Exercise goal:
Revise the data from the first line through the line containing "Image resolution: width=1425", changing "helicopter" to "airplane" and leaving everything else unchanged.

────────────────

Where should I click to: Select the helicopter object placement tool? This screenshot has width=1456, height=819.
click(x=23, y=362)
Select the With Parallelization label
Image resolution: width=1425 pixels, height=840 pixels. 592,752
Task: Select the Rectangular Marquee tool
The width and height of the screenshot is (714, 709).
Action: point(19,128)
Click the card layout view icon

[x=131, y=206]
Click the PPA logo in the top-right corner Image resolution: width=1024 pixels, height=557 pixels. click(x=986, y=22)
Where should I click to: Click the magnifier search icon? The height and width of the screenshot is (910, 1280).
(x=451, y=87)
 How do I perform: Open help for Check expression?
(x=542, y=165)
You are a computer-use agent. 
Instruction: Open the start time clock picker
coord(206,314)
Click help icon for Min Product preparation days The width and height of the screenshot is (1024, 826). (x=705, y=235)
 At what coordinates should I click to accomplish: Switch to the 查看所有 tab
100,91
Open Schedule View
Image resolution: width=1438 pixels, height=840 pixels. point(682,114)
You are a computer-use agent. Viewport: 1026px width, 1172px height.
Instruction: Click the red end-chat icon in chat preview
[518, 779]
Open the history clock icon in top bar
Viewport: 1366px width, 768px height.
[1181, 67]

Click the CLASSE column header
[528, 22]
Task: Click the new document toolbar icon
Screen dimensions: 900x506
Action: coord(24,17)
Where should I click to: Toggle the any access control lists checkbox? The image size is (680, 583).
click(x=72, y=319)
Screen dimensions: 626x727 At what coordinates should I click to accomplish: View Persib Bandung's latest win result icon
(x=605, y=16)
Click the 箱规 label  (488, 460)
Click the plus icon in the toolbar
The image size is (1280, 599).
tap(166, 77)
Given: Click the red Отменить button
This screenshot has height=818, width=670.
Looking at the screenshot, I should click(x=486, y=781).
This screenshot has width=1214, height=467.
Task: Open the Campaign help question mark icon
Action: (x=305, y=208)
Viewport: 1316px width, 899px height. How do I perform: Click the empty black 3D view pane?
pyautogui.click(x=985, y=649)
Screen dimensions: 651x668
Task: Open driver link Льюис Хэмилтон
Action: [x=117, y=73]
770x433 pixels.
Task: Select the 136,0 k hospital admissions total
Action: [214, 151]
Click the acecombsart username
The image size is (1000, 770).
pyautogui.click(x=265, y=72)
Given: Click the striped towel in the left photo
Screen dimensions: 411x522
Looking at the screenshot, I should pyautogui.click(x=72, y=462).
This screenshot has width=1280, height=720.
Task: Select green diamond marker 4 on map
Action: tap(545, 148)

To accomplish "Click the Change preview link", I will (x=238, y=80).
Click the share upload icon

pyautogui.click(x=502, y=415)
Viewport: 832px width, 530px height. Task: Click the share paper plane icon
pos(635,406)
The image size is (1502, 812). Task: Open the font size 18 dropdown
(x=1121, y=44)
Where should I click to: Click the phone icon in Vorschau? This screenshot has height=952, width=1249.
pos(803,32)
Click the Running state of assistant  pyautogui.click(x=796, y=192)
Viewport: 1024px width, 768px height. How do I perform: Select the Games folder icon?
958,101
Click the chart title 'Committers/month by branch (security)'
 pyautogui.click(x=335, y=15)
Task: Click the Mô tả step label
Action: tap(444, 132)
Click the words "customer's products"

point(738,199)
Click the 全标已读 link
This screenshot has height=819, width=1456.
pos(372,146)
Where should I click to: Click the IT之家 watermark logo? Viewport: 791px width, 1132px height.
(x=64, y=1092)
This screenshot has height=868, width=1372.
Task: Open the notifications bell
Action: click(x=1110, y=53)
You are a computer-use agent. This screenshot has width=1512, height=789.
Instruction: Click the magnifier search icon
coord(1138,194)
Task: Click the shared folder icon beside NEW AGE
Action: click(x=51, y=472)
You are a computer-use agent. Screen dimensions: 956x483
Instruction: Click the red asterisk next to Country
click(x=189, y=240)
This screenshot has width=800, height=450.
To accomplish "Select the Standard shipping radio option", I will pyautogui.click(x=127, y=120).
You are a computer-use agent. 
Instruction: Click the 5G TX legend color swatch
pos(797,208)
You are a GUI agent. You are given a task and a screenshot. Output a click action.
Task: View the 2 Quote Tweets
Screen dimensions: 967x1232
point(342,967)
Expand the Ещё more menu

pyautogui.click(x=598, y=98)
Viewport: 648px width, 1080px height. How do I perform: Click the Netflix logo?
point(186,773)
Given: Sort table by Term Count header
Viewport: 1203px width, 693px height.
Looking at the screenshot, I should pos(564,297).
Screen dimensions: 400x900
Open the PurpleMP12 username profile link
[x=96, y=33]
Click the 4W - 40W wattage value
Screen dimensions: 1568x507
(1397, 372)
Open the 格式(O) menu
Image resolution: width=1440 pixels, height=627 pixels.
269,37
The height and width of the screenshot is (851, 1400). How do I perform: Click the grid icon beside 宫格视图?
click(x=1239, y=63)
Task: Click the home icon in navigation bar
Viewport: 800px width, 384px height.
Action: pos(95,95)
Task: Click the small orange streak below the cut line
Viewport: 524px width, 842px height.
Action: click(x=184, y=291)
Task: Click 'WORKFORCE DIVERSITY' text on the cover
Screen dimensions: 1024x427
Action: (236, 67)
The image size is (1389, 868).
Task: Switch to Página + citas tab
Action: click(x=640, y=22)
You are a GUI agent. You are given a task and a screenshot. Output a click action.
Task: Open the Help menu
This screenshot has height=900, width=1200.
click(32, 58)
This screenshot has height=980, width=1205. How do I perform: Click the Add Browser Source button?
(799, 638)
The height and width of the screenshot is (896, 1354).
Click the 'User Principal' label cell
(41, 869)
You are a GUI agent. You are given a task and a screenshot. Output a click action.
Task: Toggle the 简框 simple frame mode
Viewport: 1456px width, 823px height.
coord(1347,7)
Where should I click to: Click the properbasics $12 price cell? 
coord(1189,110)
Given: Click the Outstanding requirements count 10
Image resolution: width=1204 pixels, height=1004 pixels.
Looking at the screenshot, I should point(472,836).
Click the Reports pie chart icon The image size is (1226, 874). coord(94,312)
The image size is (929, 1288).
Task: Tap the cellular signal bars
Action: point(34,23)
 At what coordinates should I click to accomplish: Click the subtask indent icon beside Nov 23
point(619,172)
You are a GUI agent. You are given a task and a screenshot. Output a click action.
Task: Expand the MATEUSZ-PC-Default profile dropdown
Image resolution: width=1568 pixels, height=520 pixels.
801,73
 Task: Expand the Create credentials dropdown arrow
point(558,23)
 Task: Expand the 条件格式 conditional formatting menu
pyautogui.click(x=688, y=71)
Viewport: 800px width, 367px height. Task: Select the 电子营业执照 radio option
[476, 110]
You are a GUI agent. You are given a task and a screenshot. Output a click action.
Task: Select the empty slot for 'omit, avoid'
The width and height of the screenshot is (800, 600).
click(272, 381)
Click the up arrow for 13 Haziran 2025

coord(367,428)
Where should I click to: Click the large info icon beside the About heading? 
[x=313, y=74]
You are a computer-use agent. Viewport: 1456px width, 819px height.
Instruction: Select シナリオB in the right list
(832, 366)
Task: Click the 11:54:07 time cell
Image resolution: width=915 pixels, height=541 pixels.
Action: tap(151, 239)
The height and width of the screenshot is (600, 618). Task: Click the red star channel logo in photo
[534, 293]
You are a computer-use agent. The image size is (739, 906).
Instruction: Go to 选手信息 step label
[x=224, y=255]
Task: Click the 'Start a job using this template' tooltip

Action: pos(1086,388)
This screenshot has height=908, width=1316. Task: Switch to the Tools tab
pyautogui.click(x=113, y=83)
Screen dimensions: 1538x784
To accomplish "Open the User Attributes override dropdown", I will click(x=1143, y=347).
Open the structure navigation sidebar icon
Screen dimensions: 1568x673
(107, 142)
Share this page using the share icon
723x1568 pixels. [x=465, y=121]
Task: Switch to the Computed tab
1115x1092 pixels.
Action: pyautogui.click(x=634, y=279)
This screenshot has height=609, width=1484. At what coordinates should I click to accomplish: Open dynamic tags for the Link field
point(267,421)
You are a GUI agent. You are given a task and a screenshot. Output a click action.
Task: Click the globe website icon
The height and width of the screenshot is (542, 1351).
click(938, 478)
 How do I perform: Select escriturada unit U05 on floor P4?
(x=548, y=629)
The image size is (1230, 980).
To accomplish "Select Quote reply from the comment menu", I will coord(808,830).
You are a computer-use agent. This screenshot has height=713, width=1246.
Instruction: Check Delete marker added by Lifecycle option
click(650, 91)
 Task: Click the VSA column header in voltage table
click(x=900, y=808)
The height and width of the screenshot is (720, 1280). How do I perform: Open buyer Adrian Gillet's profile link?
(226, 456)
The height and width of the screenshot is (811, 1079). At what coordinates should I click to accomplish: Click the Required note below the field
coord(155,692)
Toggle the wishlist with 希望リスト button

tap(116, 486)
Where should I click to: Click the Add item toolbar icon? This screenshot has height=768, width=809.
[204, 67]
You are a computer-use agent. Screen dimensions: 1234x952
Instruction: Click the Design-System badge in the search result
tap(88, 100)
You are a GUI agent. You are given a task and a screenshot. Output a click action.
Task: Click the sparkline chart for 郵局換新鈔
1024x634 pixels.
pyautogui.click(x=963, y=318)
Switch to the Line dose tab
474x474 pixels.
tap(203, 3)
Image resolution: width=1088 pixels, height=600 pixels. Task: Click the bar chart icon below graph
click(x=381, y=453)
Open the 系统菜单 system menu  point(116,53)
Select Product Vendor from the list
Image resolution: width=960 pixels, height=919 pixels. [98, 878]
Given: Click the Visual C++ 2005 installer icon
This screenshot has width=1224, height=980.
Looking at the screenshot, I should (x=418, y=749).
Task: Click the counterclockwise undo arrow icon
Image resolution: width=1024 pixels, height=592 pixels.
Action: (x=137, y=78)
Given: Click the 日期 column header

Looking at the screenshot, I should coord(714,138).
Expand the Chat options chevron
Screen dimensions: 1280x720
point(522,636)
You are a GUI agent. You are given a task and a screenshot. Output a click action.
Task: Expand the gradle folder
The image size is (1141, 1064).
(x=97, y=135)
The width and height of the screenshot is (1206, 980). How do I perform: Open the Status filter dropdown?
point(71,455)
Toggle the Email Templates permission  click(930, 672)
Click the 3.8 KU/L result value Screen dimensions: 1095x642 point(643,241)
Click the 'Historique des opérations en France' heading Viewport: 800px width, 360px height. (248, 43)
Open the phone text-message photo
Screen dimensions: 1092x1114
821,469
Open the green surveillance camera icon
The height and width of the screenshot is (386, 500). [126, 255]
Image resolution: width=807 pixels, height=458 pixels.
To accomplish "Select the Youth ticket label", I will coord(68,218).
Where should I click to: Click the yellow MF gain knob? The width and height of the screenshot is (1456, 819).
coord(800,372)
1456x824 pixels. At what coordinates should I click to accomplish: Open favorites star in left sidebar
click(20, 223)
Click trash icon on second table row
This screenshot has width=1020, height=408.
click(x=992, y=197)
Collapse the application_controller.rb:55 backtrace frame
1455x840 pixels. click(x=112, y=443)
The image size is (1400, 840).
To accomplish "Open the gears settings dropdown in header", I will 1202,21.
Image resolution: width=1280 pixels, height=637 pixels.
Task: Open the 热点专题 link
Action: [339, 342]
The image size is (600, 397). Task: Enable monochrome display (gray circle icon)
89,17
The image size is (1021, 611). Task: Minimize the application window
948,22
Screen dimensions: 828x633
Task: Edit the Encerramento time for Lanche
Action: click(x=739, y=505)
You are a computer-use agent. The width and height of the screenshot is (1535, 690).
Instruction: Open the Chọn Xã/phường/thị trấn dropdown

────────────────

Solution to this exercise:
Where should I click to: Select the airplane object placement tool? This screenshot has width=1456, height=819.
click(x=23, y=362)
Select the With Parallelization label
Image resolution: width=1425 pixels, height=840 pixels. 592,752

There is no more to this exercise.